As a prolonged climatic phenomenon and severe natural disaster, drought occurs almost everywhere and significantly impacts vegetation cover and water bodies. Therefore, this study explored the effects of drought on vegetation changes and water areas (waterbody area) in the Lake Urmia watershed for 20 years (2000–2020). In this regard, the SPI drought index and NDWI, NDVI, EVI, and TVDI were calculated and analyzed. The results of the SPI in two timescales (1 and 3 months) identified the drought years. The NDWI results also emphasized that 2000 and 2014 had experienced the maximum and minimum areas for the waterbody, respectively. Indeed, these changes are due to changes in vegetation cover in the study area. As reflected by NDWI, the lake was at its maximum water area (in 2000), and at the same time, the highest vegetated areas were identified by NDVI and EVI maps.

In contrast, the minimum areas of the lake and vegetation cover were derived in 2014 based on the calculated indices.
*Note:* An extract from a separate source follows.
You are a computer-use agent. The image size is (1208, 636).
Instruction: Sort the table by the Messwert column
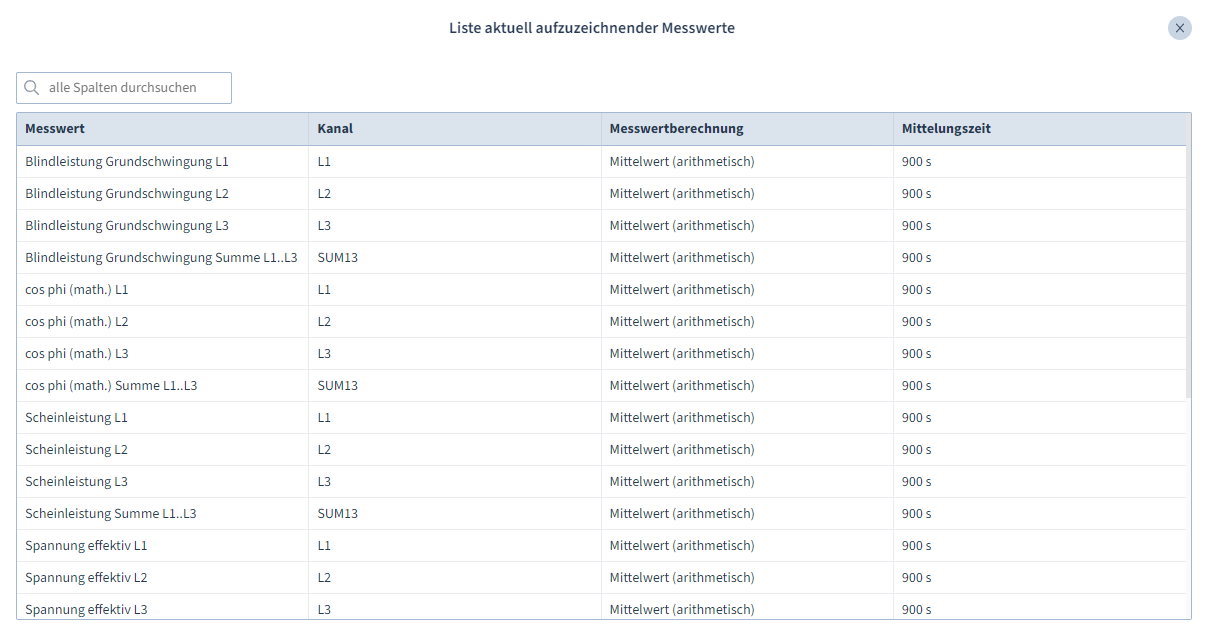(54, 128)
The soil moisture in the region was also assessed using temperature and vegetation index (TVDI). To a great extent, changes in TVDI values were directly related to the areas of waterbody and canopy with the maximum and minimum values in 2000 and 2014, respectively. The correlation of SPI-1 and SPI-3 with remote sensing indices confirmed that the SPI displayed the most and most negligible correlations with NDVI and EVI, respectively. The higher correlation in SPI-1 rather than SPI-3 indicated the effect of drought on vegetation changes in the study area. It is suggested to use NDVI and NDWI to record and detect the changes in water bodies and canopies for proper monitoring and appropriate decision-making in the region. Comparatively, our outcomes were in agreement with studies by Zhang et al. (2020), Saberi et al. (2018), RifatAhmed & Akter (2017), and Nanzad et al. (2019).
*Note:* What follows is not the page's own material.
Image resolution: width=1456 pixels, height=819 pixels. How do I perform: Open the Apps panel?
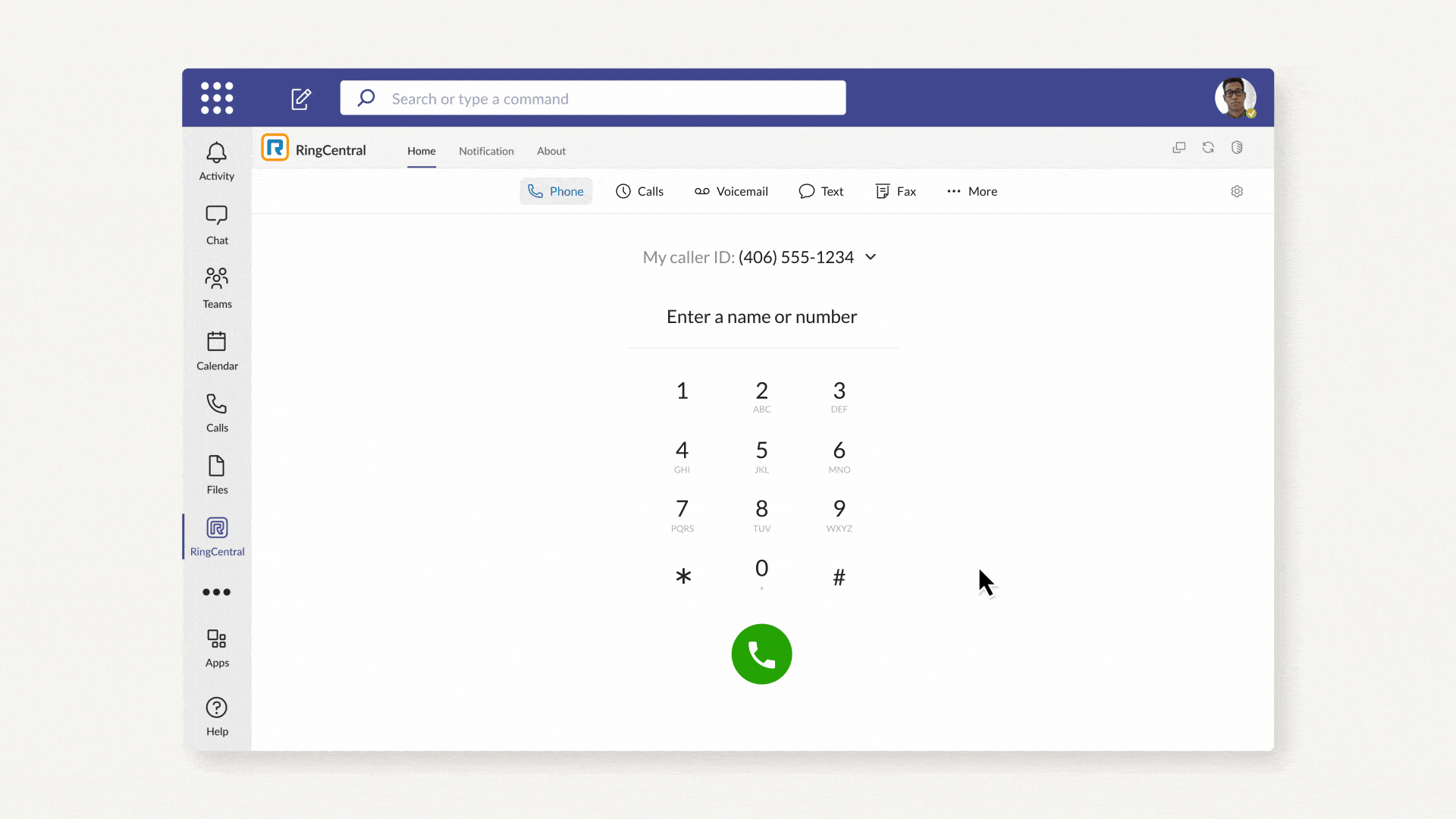[216, 648]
According to results, the TVDI amounts with a higher correlation with the NDWI, and lower RMS difference values are a suitable measure to assess the changes in the water area of the Urmia Lake. The TVDI has reasonably corresponded with soil moisture and also vegetation cover. The 1-month and 3-month SPI values are suitable indicators to predict the water area variations over the study area, which has been proved by the results of the correlation analysis at a significant level. The NDVI and EVI measures are meaningful indices in interpreting variation of the Urmia Lake level. Using multiple indices and satellite images provides a comprehensive quantitative assessment of the relevant variable on the Urmia Lake water area variation. In this study, MODIS data has been used to study the drought of the region that has low spatial accuracy, and it is recommended to use images with high spatial accuracy. In this research, the interval between 2 years and the average of that year has been studied. It is recommended to study the drought as a monthly average. It is also recommended that hybrid drought indicators be used to improve outcomes.

All relevant data are included in the paper or its Supplementary Information.